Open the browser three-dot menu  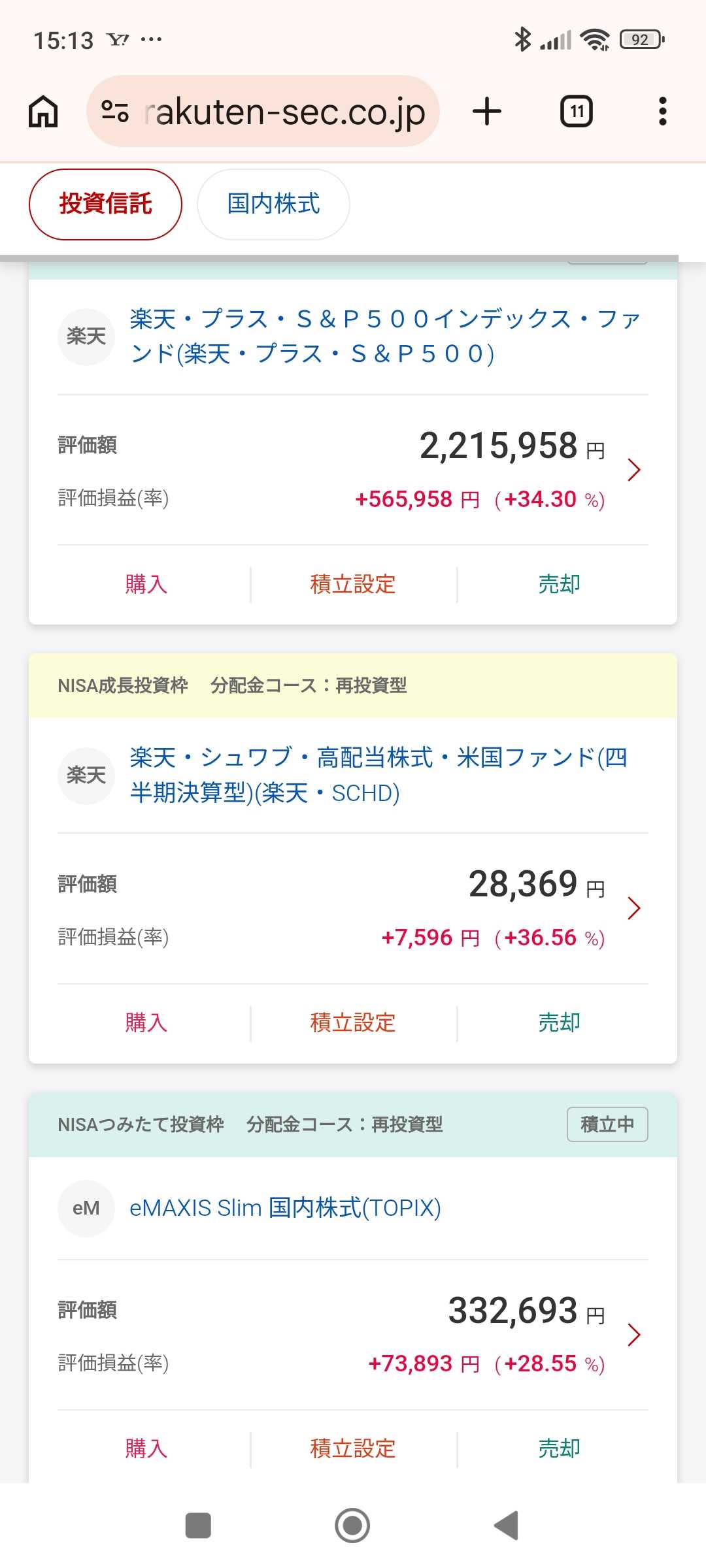click(x=663, y=111)
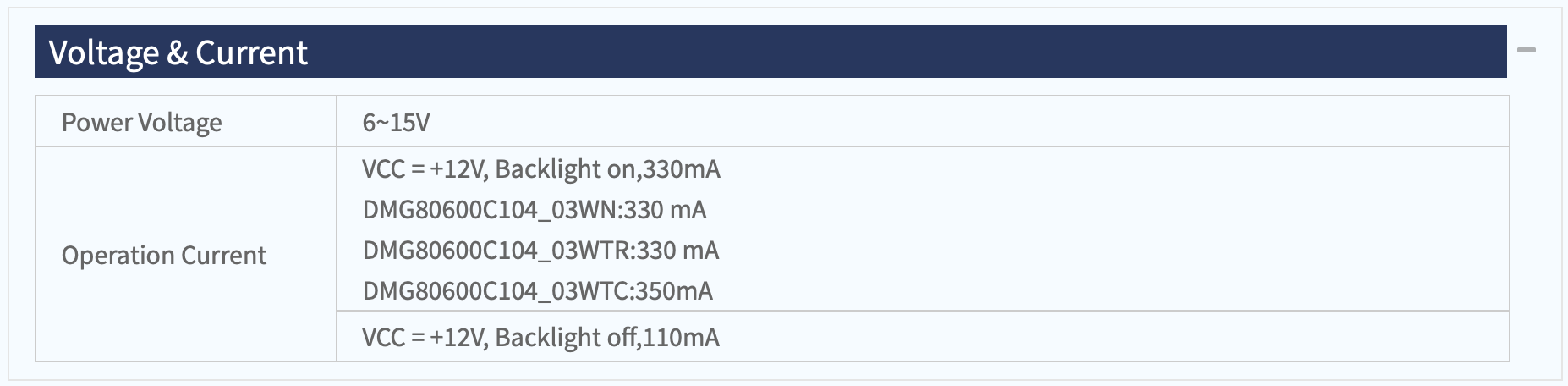Screen dimensions: 1568x386
Task: Click the 6~15V text
Action: click(x=396, y=123)
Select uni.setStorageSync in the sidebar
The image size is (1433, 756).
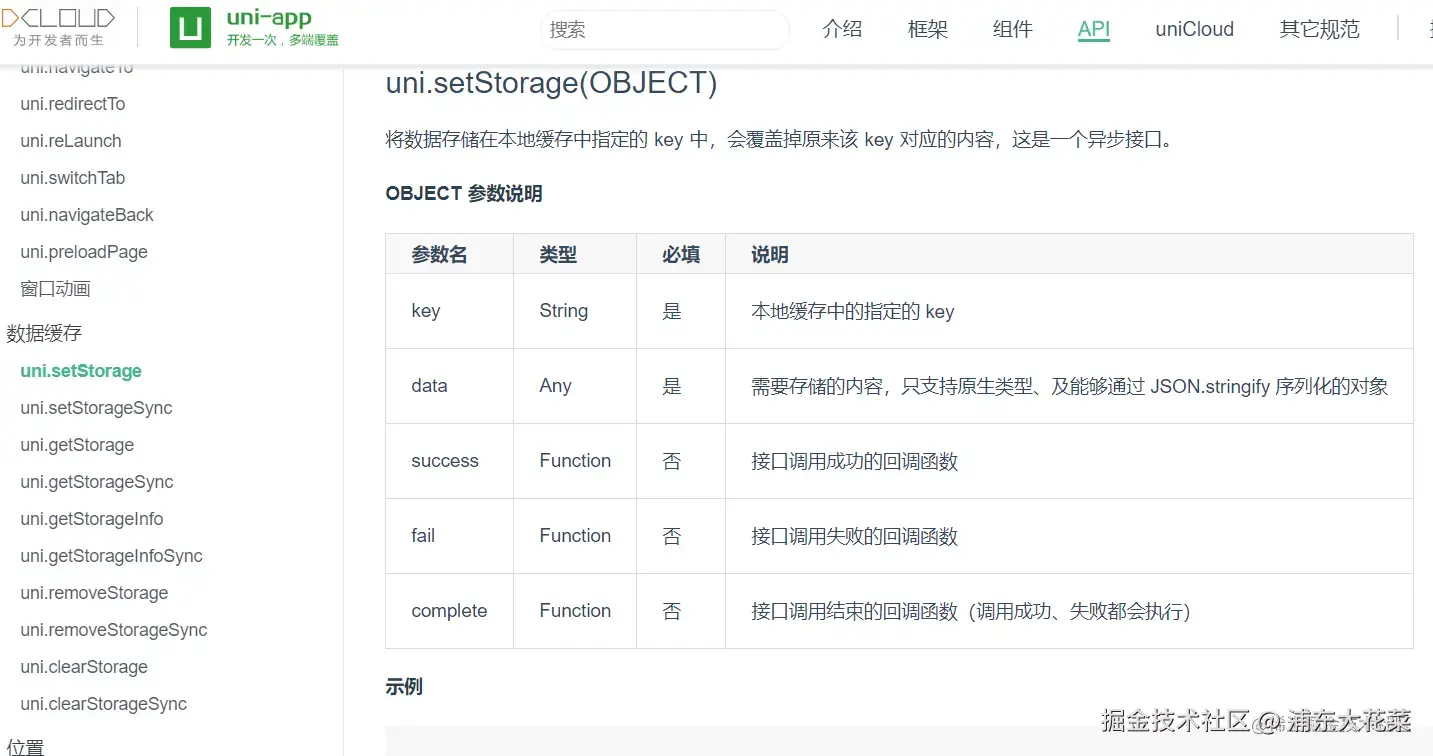pyautogui.click(x=96, y=408)
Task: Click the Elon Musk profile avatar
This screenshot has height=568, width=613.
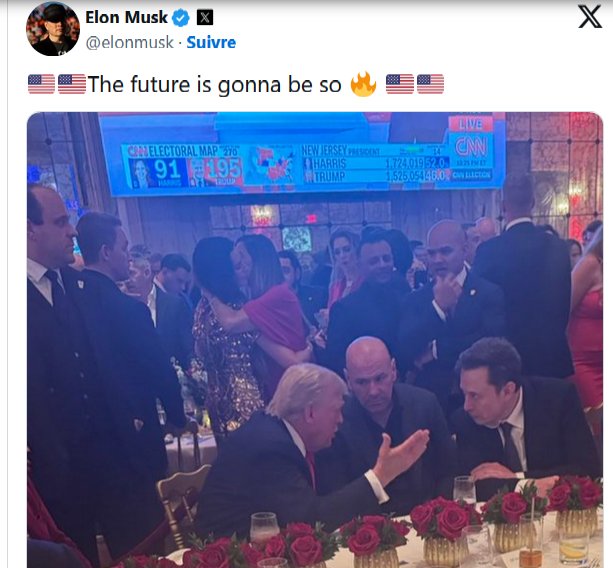Action: pyautogui.click(x=53, y=29)
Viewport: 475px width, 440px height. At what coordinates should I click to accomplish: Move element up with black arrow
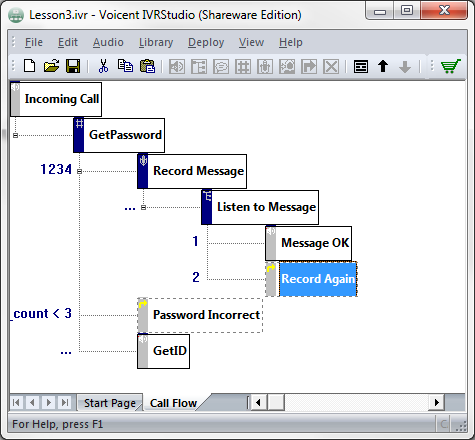point(383,66)
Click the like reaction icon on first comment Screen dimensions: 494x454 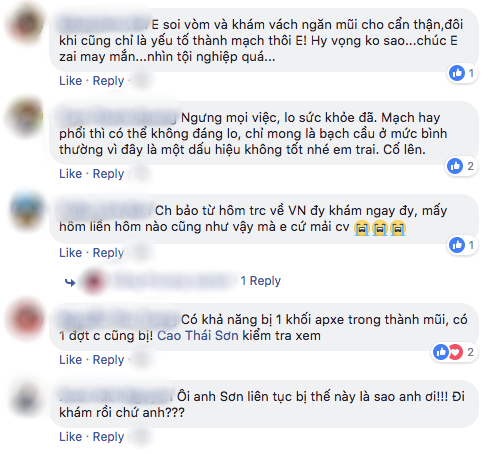click(457, 73)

Work to do →
Copy the items from the line containing "Task: Click the Elon Musk profile avatar" through the line containing "point(383,66)", swapping "avatar" for "icon" and keeping everything else the same. Leave the pictures out.

Exercise solution →
Task: Click the Elon Musk profile icon
This screenshot has height=568, width=613.
Action: pyautogui.click(x=53, y=29)
Viewport: 475px width, 440px height. At what coordinates should I click to accomplish: Move element up with black arrow
point(383,66)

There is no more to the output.